Activity: When you have gone through the entries below, state how many lines include the word "computer" and write nothing else.

Material for this task:
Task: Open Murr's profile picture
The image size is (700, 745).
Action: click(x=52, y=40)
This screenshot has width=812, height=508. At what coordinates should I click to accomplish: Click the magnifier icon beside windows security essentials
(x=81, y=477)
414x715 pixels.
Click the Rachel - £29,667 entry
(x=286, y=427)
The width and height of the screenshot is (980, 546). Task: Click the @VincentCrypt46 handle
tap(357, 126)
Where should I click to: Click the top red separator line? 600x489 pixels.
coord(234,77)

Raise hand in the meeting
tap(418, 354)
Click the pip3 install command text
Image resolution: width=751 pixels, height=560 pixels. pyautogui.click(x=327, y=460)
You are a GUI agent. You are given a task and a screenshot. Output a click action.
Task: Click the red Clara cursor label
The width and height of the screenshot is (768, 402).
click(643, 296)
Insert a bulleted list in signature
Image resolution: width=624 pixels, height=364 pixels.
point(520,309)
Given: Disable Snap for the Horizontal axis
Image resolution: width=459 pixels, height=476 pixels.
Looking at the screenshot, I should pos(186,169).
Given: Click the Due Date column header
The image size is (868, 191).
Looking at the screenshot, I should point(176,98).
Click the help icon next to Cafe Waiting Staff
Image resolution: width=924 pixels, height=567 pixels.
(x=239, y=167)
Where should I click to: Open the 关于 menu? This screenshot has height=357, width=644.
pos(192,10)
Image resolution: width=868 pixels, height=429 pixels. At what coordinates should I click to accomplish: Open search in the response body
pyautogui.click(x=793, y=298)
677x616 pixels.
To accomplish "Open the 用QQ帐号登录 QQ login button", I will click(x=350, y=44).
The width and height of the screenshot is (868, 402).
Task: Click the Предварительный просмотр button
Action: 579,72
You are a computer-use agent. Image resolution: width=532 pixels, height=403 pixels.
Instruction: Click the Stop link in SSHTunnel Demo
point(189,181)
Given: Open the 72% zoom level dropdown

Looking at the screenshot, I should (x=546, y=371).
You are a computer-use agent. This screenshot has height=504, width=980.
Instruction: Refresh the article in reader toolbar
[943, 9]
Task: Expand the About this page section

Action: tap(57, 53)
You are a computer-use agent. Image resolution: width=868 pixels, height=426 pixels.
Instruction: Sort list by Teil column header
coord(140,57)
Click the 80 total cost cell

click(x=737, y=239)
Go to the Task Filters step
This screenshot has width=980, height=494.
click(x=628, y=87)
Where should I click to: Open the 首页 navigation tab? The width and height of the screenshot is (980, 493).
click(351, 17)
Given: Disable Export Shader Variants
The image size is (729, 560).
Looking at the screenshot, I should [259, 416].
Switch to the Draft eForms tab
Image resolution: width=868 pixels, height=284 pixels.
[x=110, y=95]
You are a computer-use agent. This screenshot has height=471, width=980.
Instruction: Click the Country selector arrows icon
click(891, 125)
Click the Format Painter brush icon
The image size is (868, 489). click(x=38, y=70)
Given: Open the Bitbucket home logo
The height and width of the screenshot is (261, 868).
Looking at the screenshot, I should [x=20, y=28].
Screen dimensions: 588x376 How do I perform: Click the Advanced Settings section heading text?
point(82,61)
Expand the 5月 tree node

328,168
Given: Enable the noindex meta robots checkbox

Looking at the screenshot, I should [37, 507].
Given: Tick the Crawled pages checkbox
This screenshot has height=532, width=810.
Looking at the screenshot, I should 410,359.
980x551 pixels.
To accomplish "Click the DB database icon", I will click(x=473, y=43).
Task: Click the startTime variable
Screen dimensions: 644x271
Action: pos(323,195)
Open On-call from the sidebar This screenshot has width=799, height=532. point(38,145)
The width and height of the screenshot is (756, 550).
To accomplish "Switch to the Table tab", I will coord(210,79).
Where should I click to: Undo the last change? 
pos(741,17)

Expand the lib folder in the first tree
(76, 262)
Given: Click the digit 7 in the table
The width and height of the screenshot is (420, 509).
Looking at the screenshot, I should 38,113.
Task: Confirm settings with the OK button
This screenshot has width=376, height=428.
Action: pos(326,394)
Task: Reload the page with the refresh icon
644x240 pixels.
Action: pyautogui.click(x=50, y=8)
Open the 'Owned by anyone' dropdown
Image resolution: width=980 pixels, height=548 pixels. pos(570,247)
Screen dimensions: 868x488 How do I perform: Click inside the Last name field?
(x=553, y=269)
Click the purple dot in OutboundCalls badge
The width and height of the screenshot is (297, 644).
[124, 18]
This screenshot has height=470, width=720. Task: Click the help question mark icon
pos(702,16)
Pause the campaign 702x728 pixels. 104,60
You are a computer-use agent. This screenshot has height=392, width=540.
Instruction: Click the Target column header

The answer: 5